一緒に山へ行った職人さんは、お二人とも町内で僕の撮影姿を見掛けたことがあるそうで、いろいろ逆取材を受けました。カメラマンという職業は世間から見ると謎だらけなんでしょうな。もっとも僕は僕で、木を切るプロセスに興味津々でした。他人の仕事っておもしろいですね。

2014年4月13日日曜日

春の別れ

昨日は七面山敬慎院で「遷仏式」がありました。御本尊であり秘仏でもある七面さまを祀っている本殿内陣を修復するため、厨子から七面さまを出し、手前に設けた仮厨子にお移しするのです。

内陣は本殿が230年前に再建されたときのままで、すっかり煤けてしまっています。そこで再建当時の極彩色に塗り直そうという大事業で、敬慎院の“身内”にあたる身延山大学と、地元の身延町や早川町の職人さんが2年間にわたって取り組みます。そこで木曜に登って、一昨日は修復前の内陣を、そして昨日は遷仏式を撮ってまいりました。

僕もこれまで七面さまはぼんやりと見える姿を離れて拝むだけで、秘仏なので写真に撮ったこともありませんでしたが、今回遷仏という貴重な機会を間近で撮らせていただけたのは身が引き締まる思いでした。そしてこれから2年間、身延山五重塔の復元を撮ったときのように、敬慎院や身延山大学に通いながら一部始終を撮ってまいります。もちろん最終的には何らかのかたちで発表するつもりです。

しかし2年後には早川町の写真集も決まっているし、その早川町にある七面山のこの企画も始まったし、ますます中央道を行ったり来たりの生活になりそうで…。



■EOS 5D MarkIII+SIGMA24-105mmF4 DG


七面山を下りた後は、早川町内で桜を撮影。あちこちの桜がちょうど見頃、しかも土曜だというのに、お花見をしている人はゼロ。そりゃそうだ、日本一人口の少ない町だから。だからこそ撮れるものもあるんですけどね。


そして今日は僕の2冊の写真集『甦る五重塔 身延山久遠寺』『感應の霊峰 七面山』の企画と編集をしてくださった元・山と渓谷社の偉い人、現・出版プロデューサーの藤田順三さんの告別式へ。

訃報の電話を受けたのが木曜の朝。

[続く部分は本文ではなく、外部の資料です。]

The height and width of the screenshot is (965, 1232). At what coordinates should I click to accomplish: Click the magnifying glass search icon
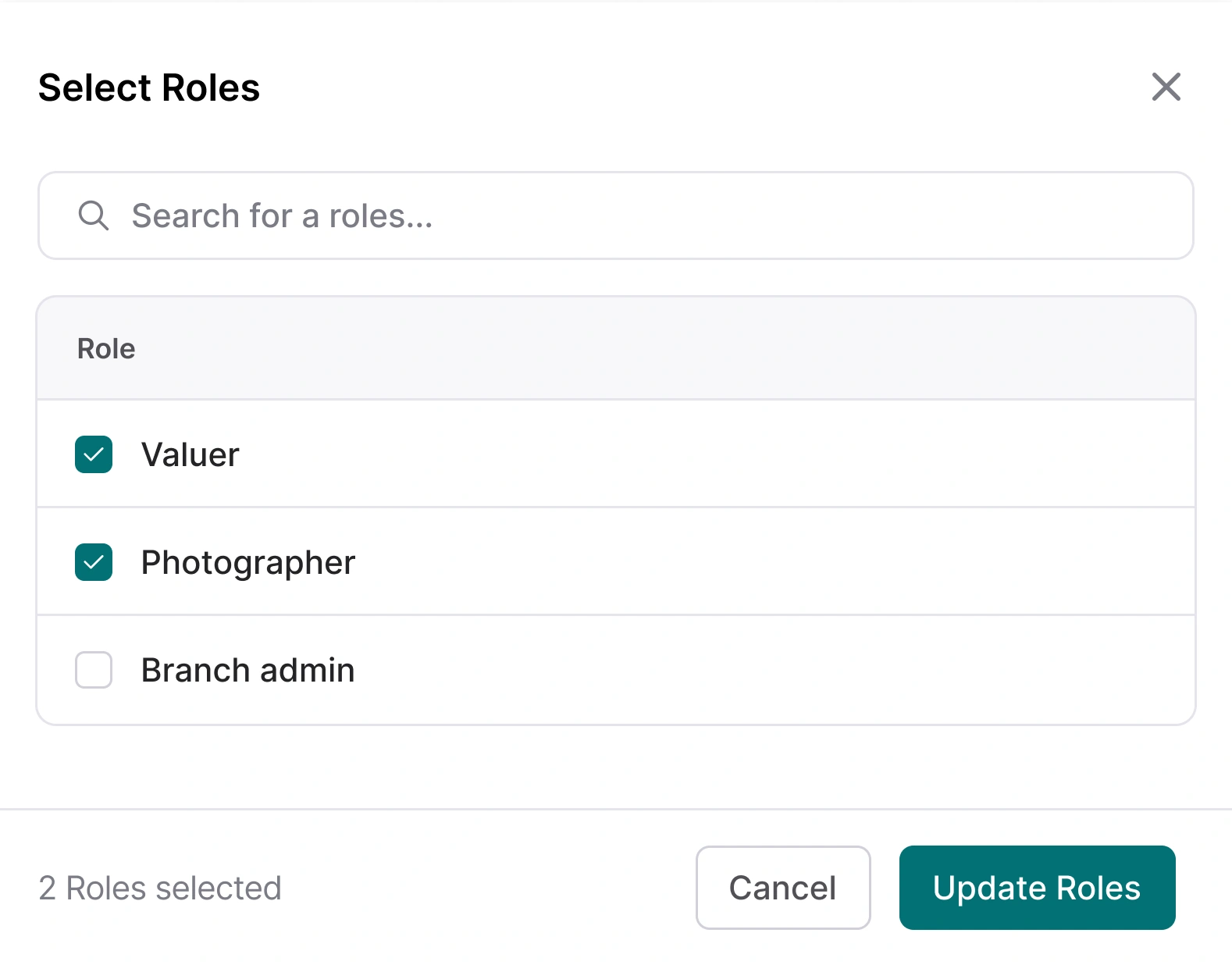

七面山へ向かっている最中でした。藤田さんとは日中文化交流のプロジェクトで知り合ったのですが、『甦る五重塔』の写真展をキヤノンギャラリーで開いたとき、見に来てくれてつぶやいた一言が「これ写真集にしないの?」。実はそれまで作品と企画書を持って出版社を十数社回っていたのですが、どこも返事は芳しくありませんでした。

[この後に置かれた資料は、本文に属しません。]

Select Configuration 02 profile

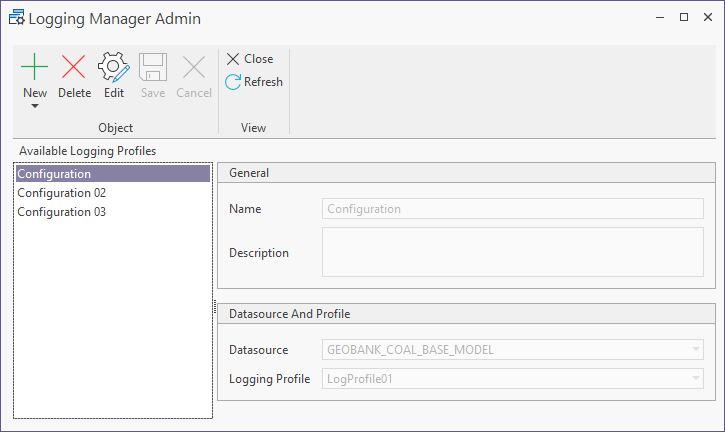[62, 193]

そのことを藤田さんに話すと「これを本にしないのはもったいないよ。俺に預けてくれない?」。そして半年後には平凡社から出版が決まり、初めての写真集となりました。七面山の企画も真っ先に藤田さんへ相談。トントン拍子で話が進んだ…のは、出版そのものの話だけ。編集に関しては僕と藤田さんの意見が真っ二つ。最後は使う紙の種類で大モメ。でも懐の深い藤田さんは「作者のセンセーがそう言うんだったら、仕方ねえなぁ~」と僕の主張を認め…いま思えば何とも失礼だったような、いい経験だったような。

そして昨年は早川町から「町制60周年の記念に、町を写真で残してもらえませんか?」というお話をいただき、藤田さんと写真集の企画書を作成。藤田さんといえばその世界では名の知れた山と川のオーソリティーなので、まさに山と川が生活の中心にある早川町の企画は、過去2冊にも増して乗り気でした。しかし12月の町議会で企画が承認され、さあこれから…というときに入院され、2月に病院へ打合せに伺ったのが僕は最後の面会となりました。

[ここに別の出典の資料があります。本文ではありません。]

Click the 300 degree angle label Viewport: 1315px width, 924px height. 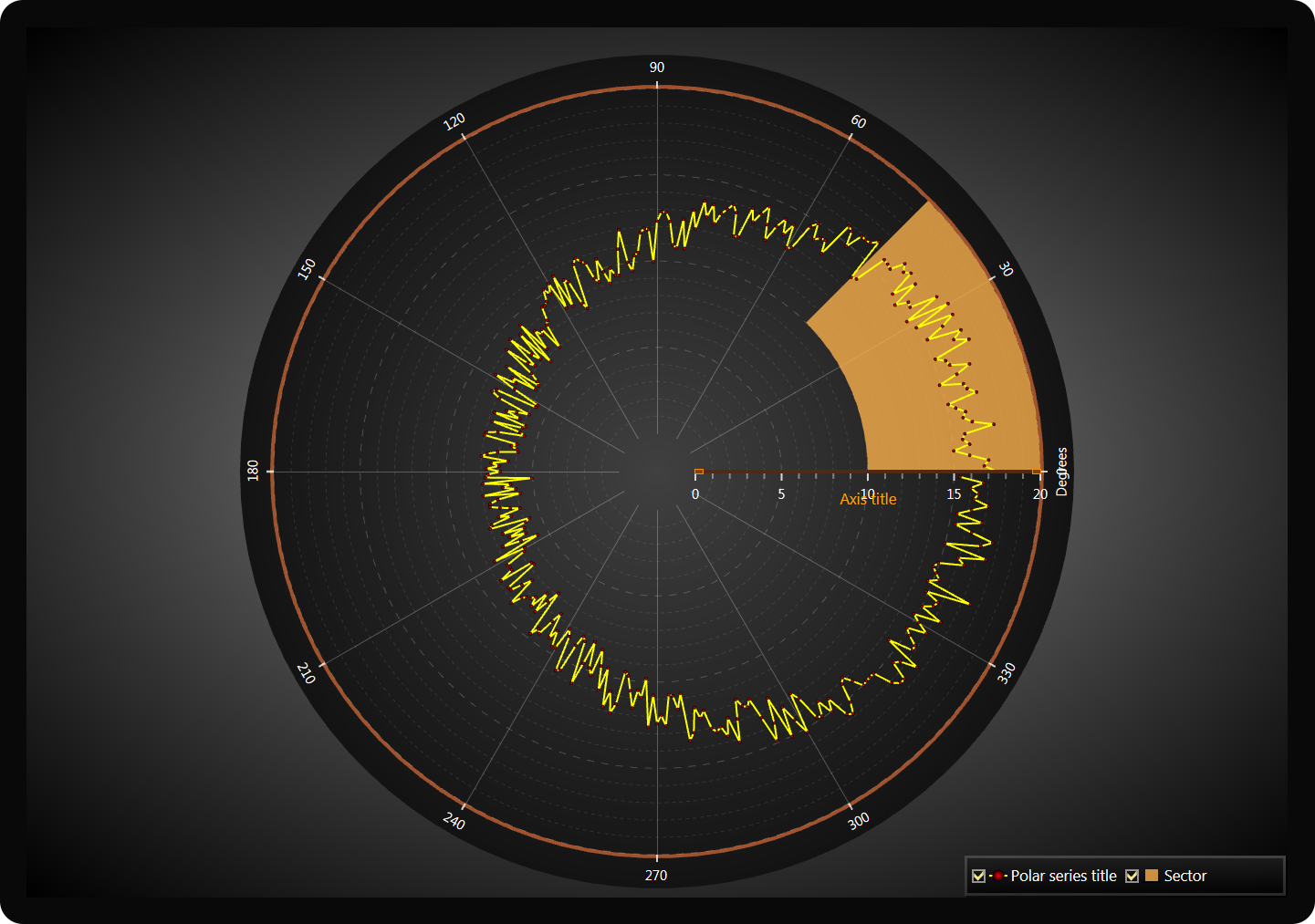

藤田さんはおっちょこちょいで「もう参ったよぉ~」が口癖だったので、暖かくなった頃には退院して、「もう参ったよぉ~」と言いながら入院中に溜まった仕事に追われる姿を想像していたのですが…。きっと今頃天国で「もう参ったよぉ~」とこぼしているんでしょうな。赤いチャンチャンコ着たばかりだし。

まあ残された僕もわりと参っていますが、いい写真集を作るのが何よりの供養なので、明日も午前3時起きで早川町へ行ってまいります。明日は森の中で、木挽の方々を撮らせていただきます。

2014年4月8日火曜日

最後の桜

今日は久しぶりに屋外で撮影。機材を背負って自転車でかなりの距離を移動したら、すっかり疲れてしまいました。でもこの時期チャリンコで走るのは気持ちいいですな。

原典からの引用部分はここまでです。